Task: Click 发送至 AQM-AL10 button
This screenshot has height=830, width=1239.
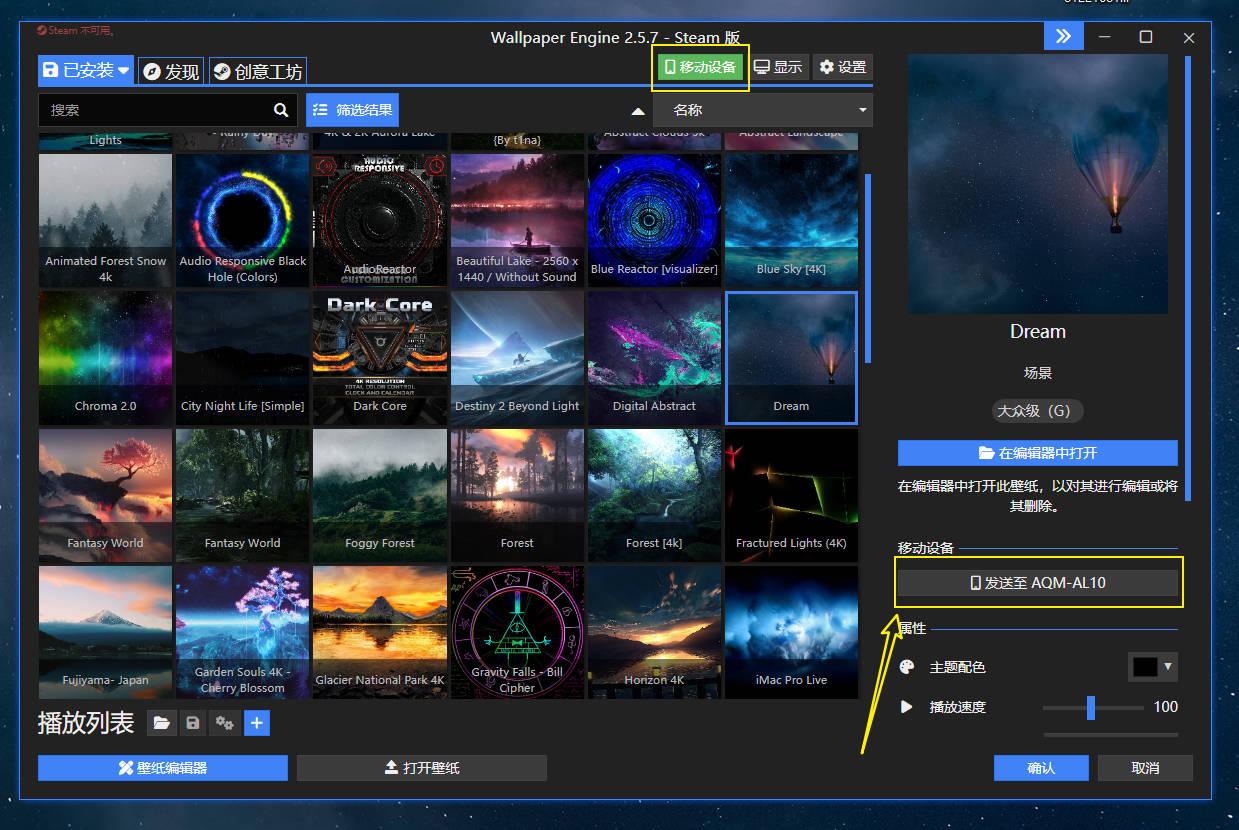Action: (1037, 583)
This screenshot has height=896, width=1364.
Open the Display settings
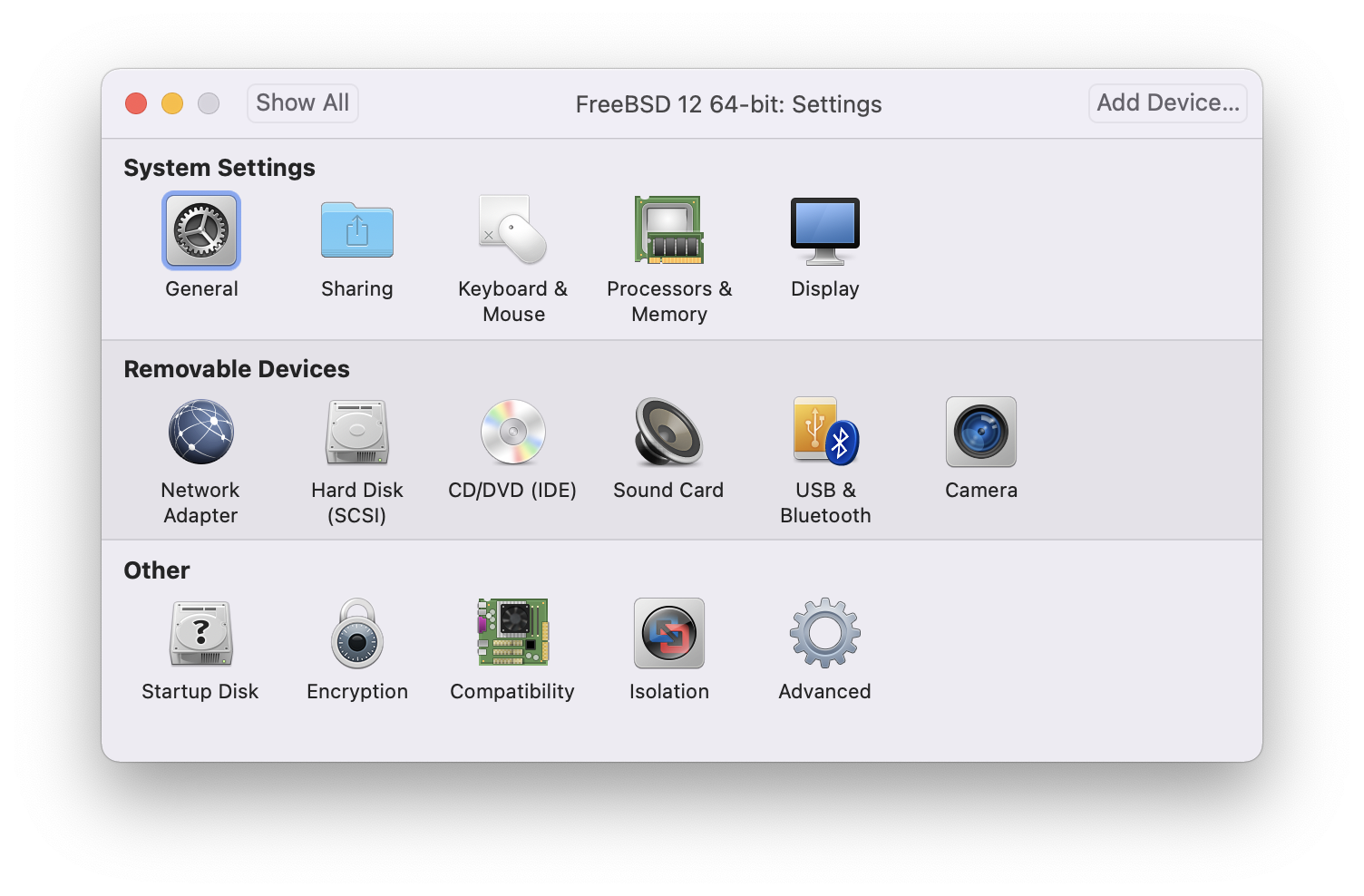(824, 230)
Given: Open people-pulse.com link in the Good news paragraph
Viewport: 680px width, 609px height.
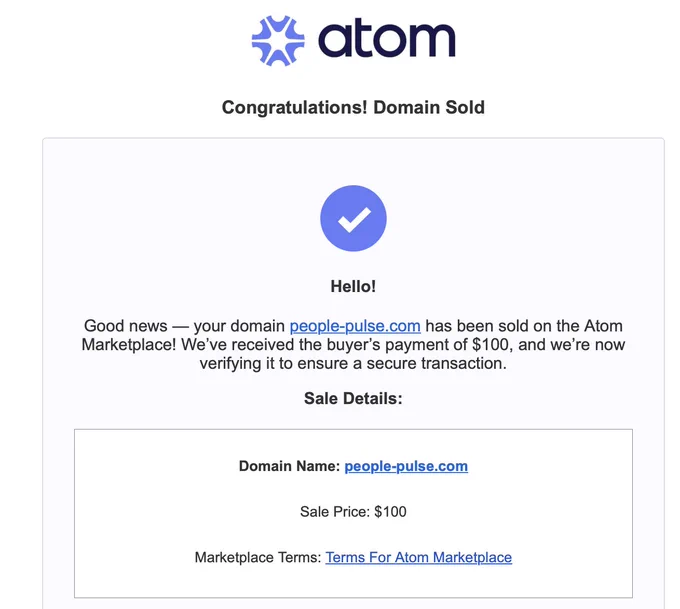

******

Task details -> Once the pictures are set aside, please output all the data word for word.

Task result ->
Task: Click 发送至 AQM-AL10 button
This screenshot has height=830, width=1239.
Action: (1037, 583)
This screenshot has height=896, width=1364.
Open the Display settings
(824, 230)
Given: Open people-pulse.com link in the Good news paragraph
Viewport: 680px width, 609px height.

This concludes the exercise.